All Blacks coach Ian Foster. (Photo by Chris Hyde/Getty Images)
all black RAM Ian Foster He identified decision making under pressure as an important shortcoming that needs to be addressed in the upcoming northern tours.
Despite New Zealand winning this year’s Rugby Championship and briefly returning to number one in the world rankings, they were very upset about their loss to the Springboks in the final game.
“We need to make decisions on the pitch faster than before,” said Foster of the All Blacks’ Sunshine Coast base in Australia on Friday. Said.
“We created some space and created options, especially the off-line time that was really there for us, but we still seemed a little hesitant to say that.”
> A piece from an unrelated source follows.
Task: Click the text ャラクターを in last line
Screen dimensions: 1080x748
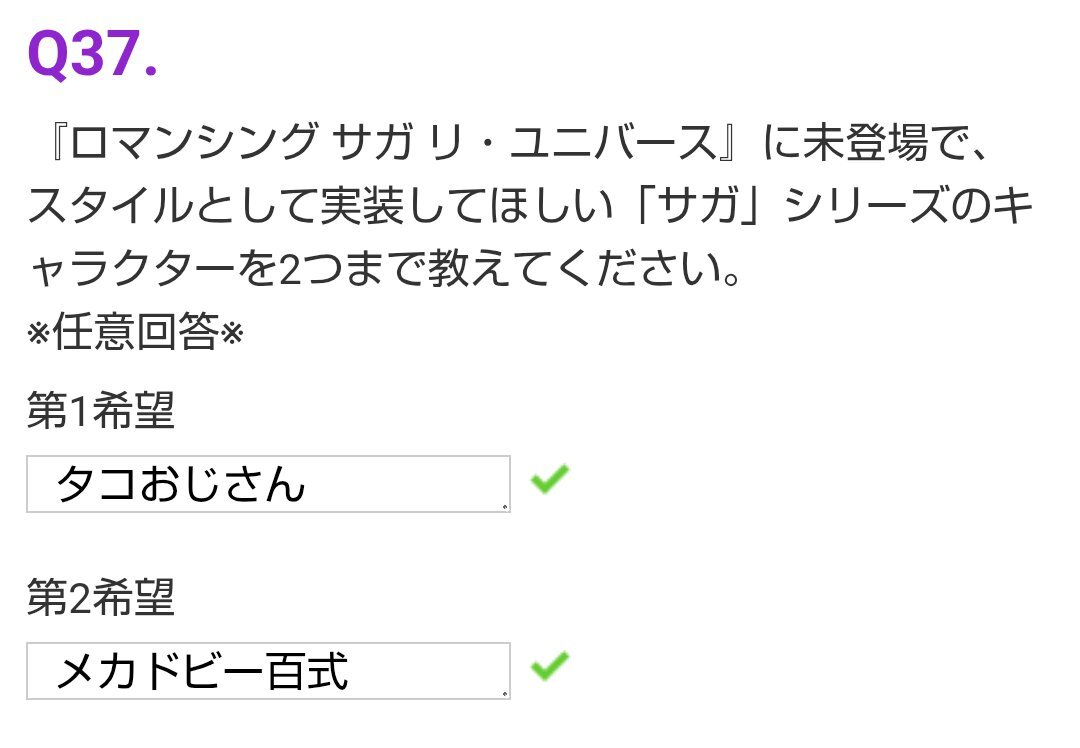Action: click(x=154, y=269)
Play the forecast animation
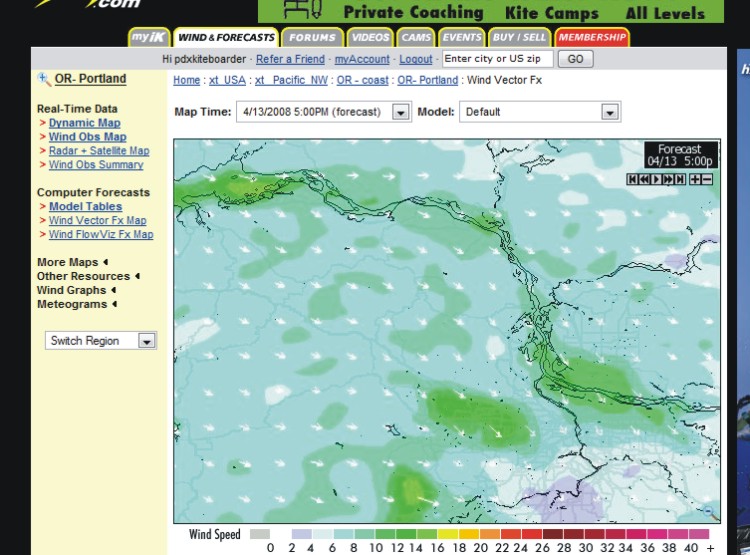This screenshot has height=555, width=750. click(x=656, y=179)
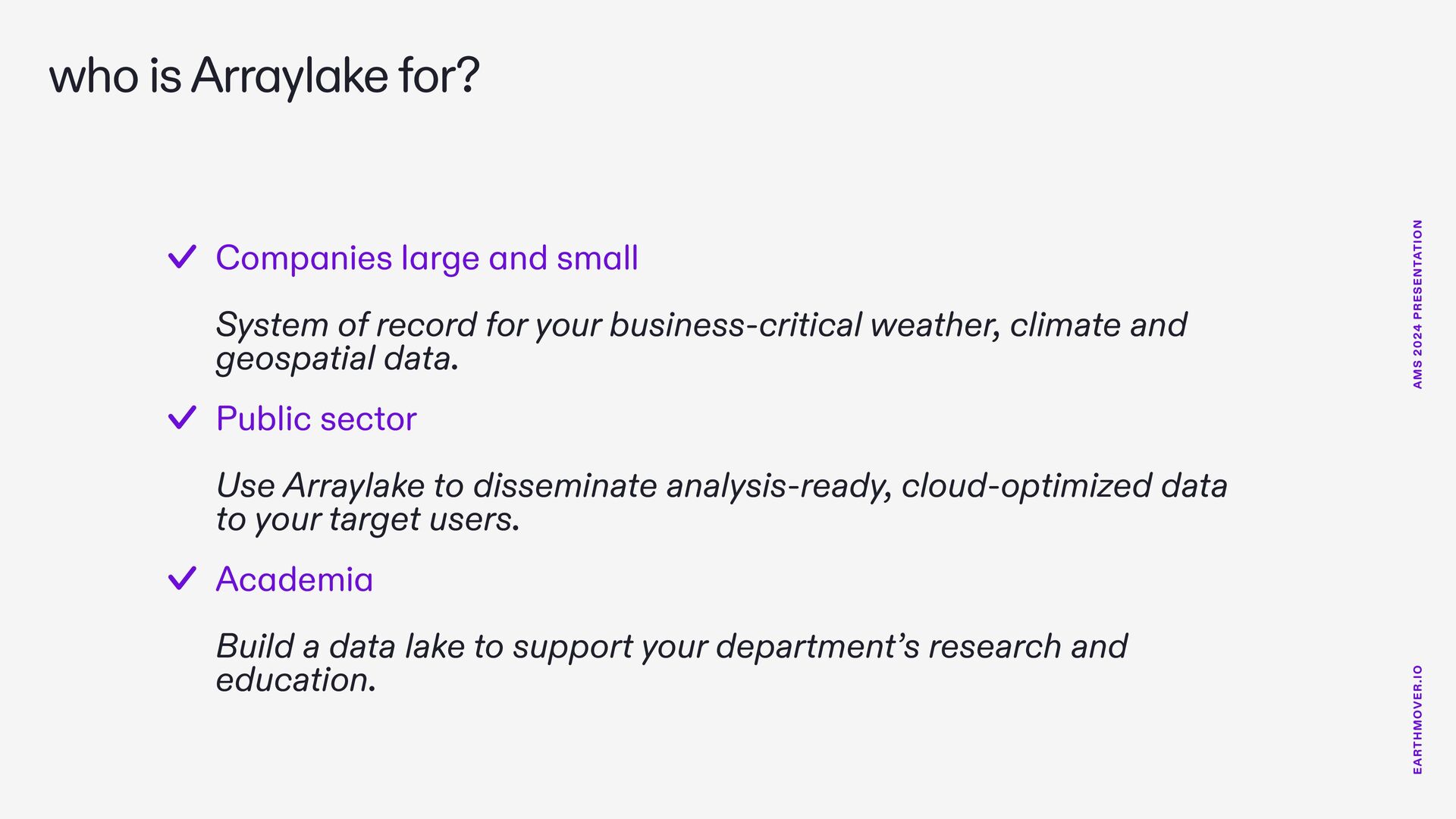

Their first chance to show they’re improving comes next weekend when they start their northern tour against the United States in Washington.
The match includes the return of veteran Sam Cane and Dane Coles from long-term injuries.
Foster said it would give less experienced players a chance to push for a permanent running point and not take a step back in training.
“The types of sessions are a little different, much more skill-based, much more focused on what we learned from South Africa, and we really stepped up the physicality in the last two workouts.
“When we’re surprised in the park, we’ll have a chance to continue learning the lessons that we’ll have to react much faster than we did.”
The All Blacks are second in the world, while the United States slipped to 17th after losing to Uruguay in the playoffs to fill their place in the Americas 1 at the 2023 World Cup in France.
The last time the two sides met in Chicago in 2014, the All Blacks had a 74-6 lead and Cane scored one of 12 tries.
But Foster wasn’t worried about the possibility of another scoring explosion with a negative impact on the game in the United States.
“What we’re trying to sell is a fighting game and our job is to do what we have to do, and I hope the fans out there see that and see something they like,” he said.
“We use it to give some of them playtime, to improve their experience, and also to heat up some areas of our game that we think need to continue to grow.”